While accepting transactions submitted by client applications, each tracking node uses the last validated ledger as a starting point. The accepted transactions are candidates. The nodes relay their candidate transactions to their peers, allowing the candidate transactions to propagate throughout the network. As transactions take time to propagate the nodes may not work with the same set of candidate transactions at all times. To account for this, the XRP Ledger uses a process called consensus to ensure that the same transactions are processed and validated ledgers are consistent across the peer-to-peer XRP Ledger network.

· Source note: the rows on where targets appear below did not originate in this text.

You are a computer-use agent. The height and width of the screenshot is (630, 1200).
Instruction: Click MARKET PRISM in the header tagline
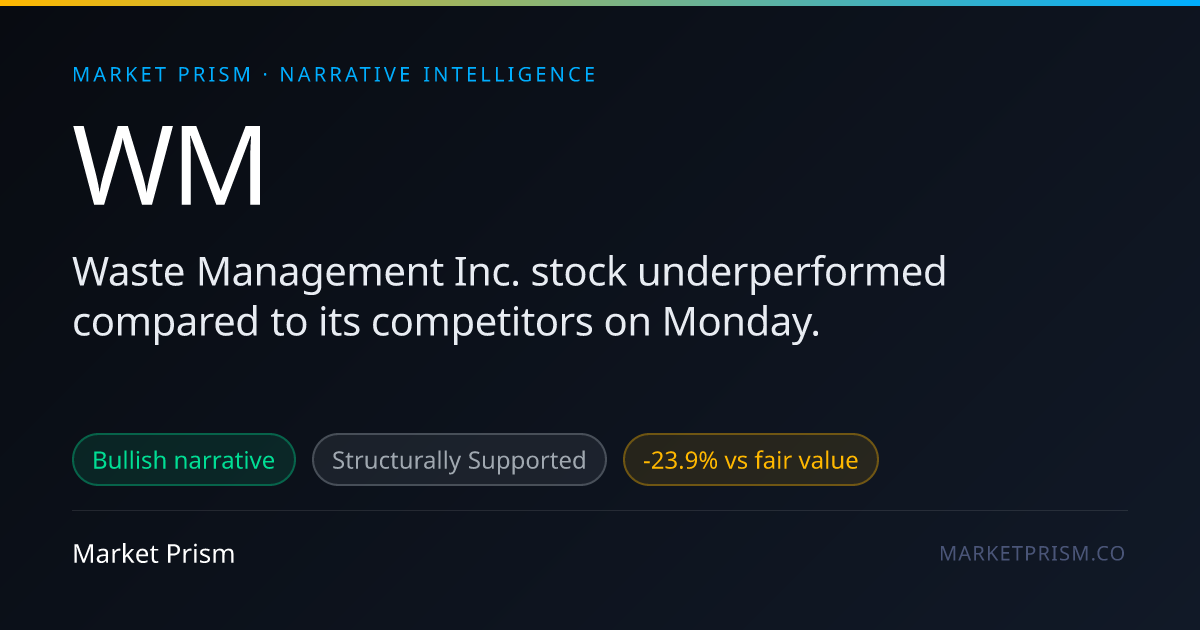pyautogui.click(x=163, y=75)
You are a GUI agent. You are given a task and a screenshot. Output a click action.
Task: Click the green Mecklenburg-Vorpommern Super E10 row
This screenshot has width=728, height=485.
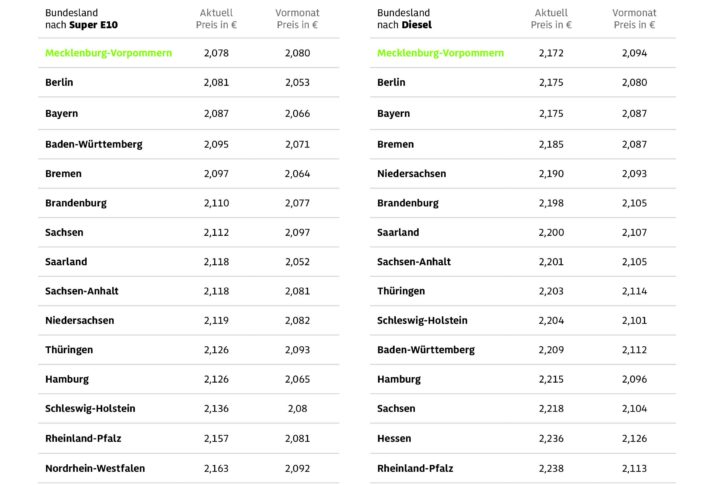click(x=188, y=53)
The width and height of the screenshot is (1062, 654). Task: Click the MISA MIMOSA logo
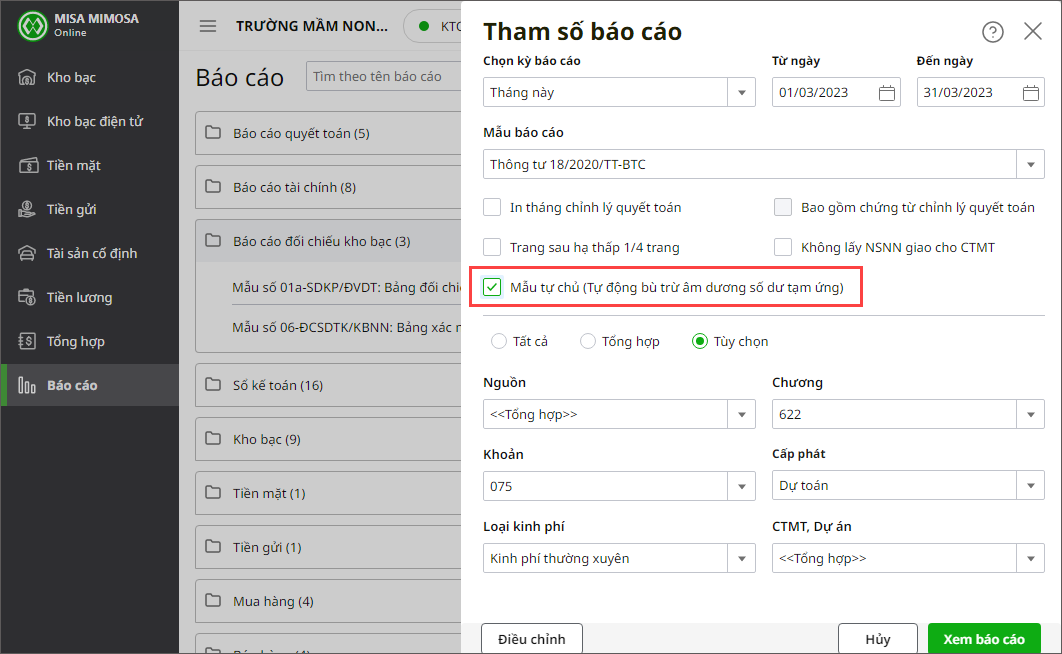[x=34, y=26]
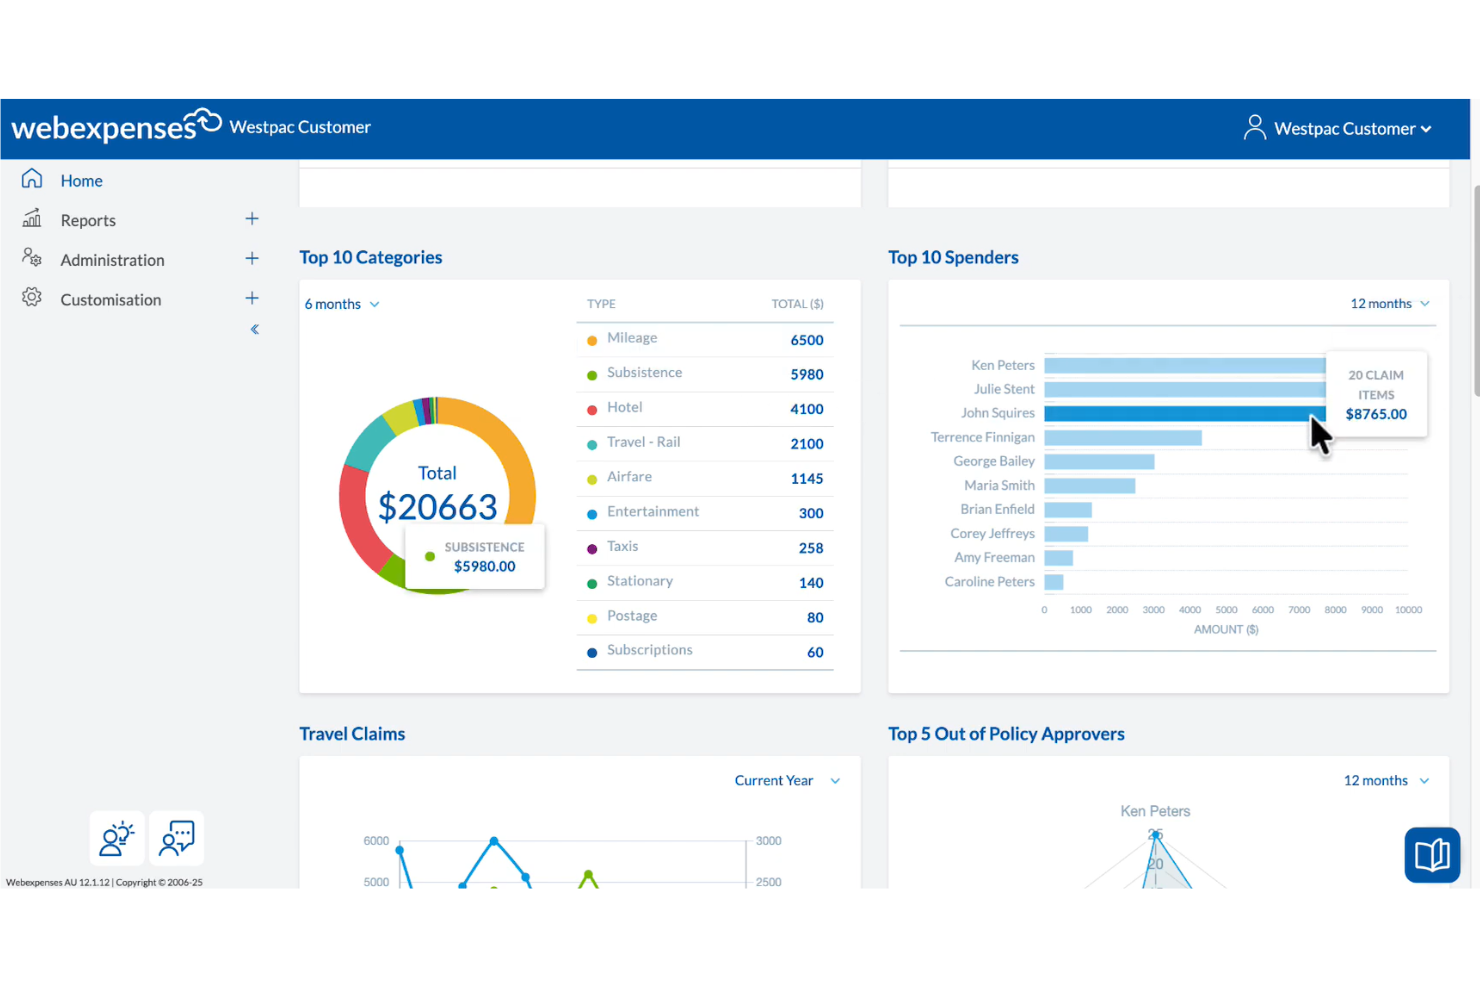
Task: Open the 12 months dropdown in Top 10 Spenders
Action: pos(1389,303)
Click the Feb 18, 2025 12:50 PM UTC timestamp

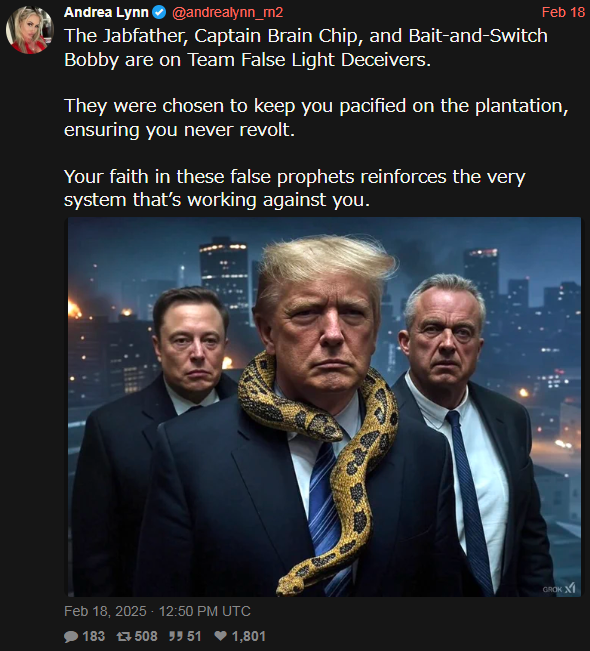(157, 611)
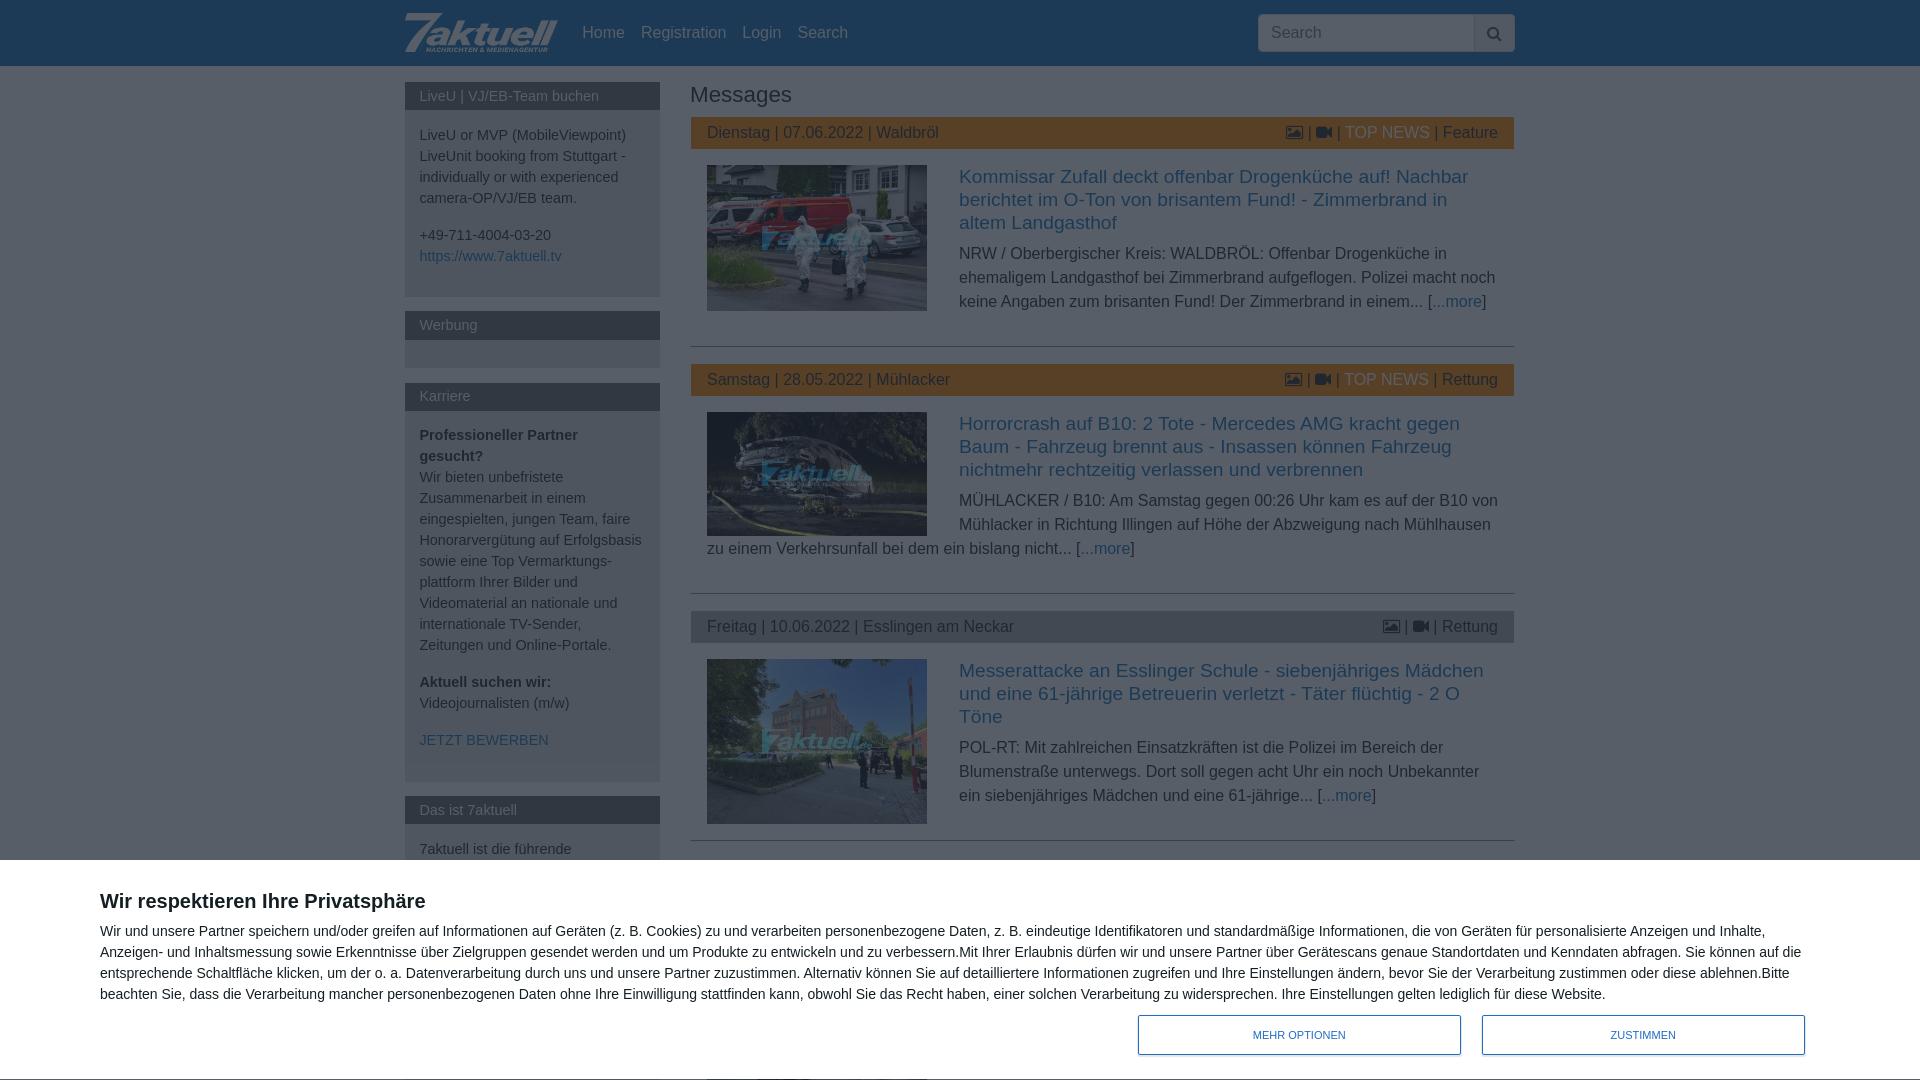
Task: Accept cookies with ZUSTIMMEN
Action: pos(1643,1035)
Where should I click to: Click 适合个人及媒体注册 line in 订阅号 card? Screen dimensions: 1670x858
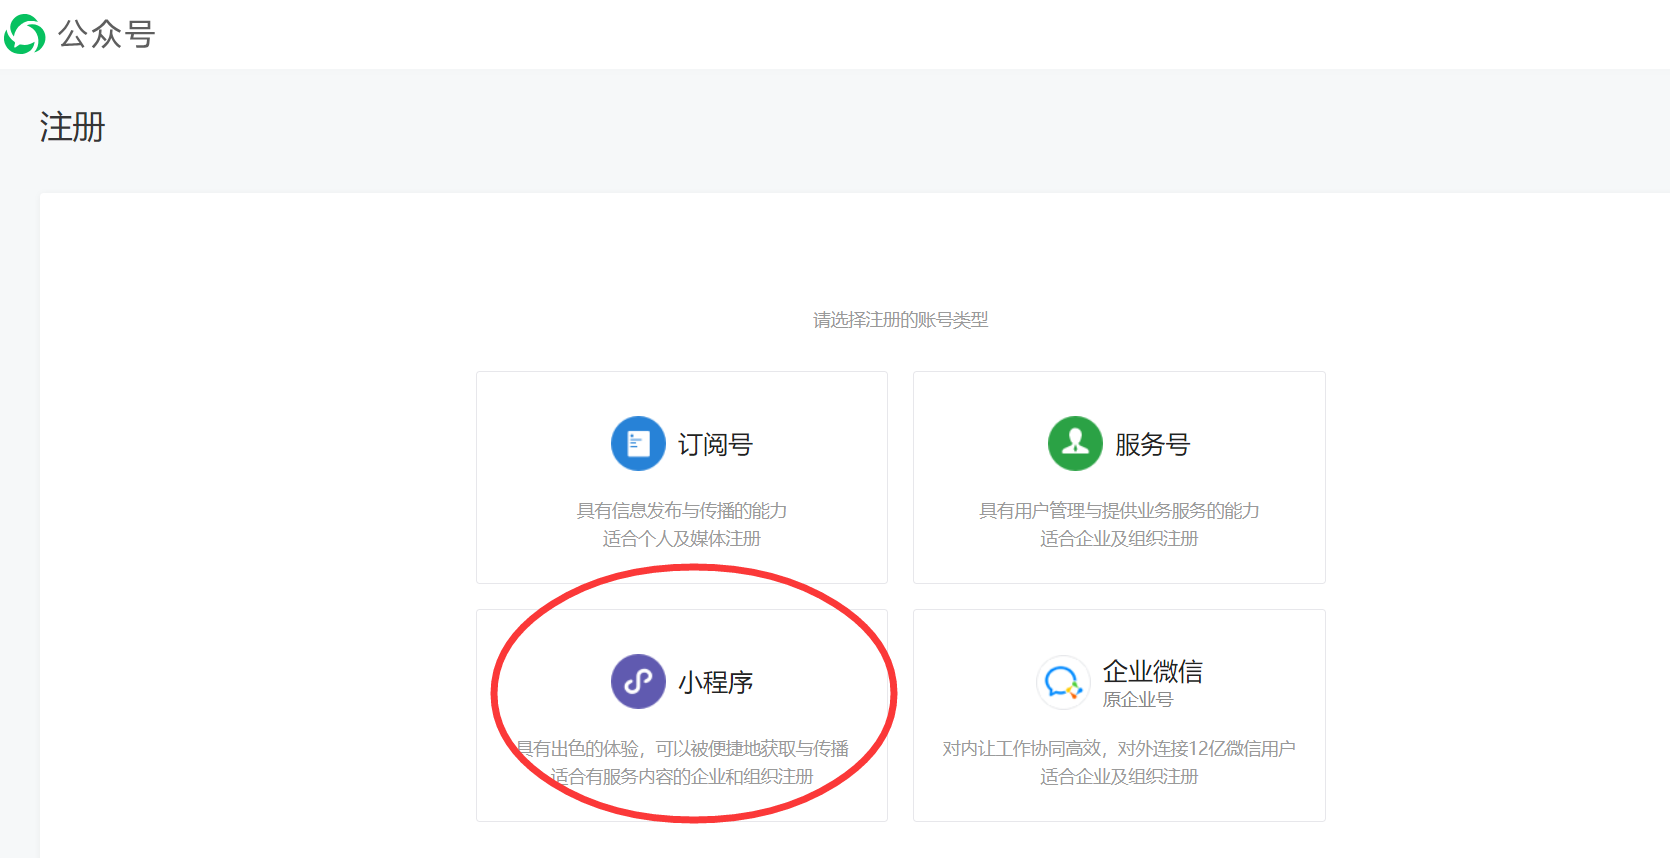681,539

Through the consensus process, validating nodes agree on a specific subset of the candidate transactions to be considered for the next ledger. Consensus is an iterative process in which nodes relay proposals, or sets of candidate transactions. Nodes communicate and update proposals until a supermajority of peers agree on the same set of candidate transactions.
During consensus, each node evaluates proposals from a specific set of peers, called chosen validators. Chosen validators represent a subset of the network which, when taken collectively, is “trusted” not to collude in an attempt to defraud the node evaluating the proposals.
When a round of consensus completes, each node computes a new ledger by applying the candidate transactions in the consensus transaction set to the last validated ledger and advance ledger number by one.
Nodes always trust validation from chosen validators only. This enables banks to deploy and select nodes as per regulatory requirements of the country and same time allow enough decentralization to RippleNet to provide transaction safety. It also enables completion of transaction execution, consensus, and settlement within few seconds in negligible cost.
What is the future of Ripple and XRP?
Ripple as a company has uphill battle to win against established financial industry norms and complicated processes. Ripple definitely has found a problem worth solving and banks across the world are experimenting with Ripple technology. However, Ripples success is depend on network effect that they can create only by on-board large banks around the world in short span of time.
XRP as a currency is designed for RippleNet to function efficiently. As of now, general public has no utility of XRP. One can hold and trade XRP for pure financial gains only.
xCurrent product of Ripple has better chances to succeed as it is trying to help banks to settle transactions faster, cheaper, and within regulatory framework. However, XRapid and XRP itself may not succeed and may become totally redundant in future. For XRP, displacing world’s fiat currency is no small feat to achieve. Political adaption of XRP as global currency is bigger challenge than adaption by financial institutions.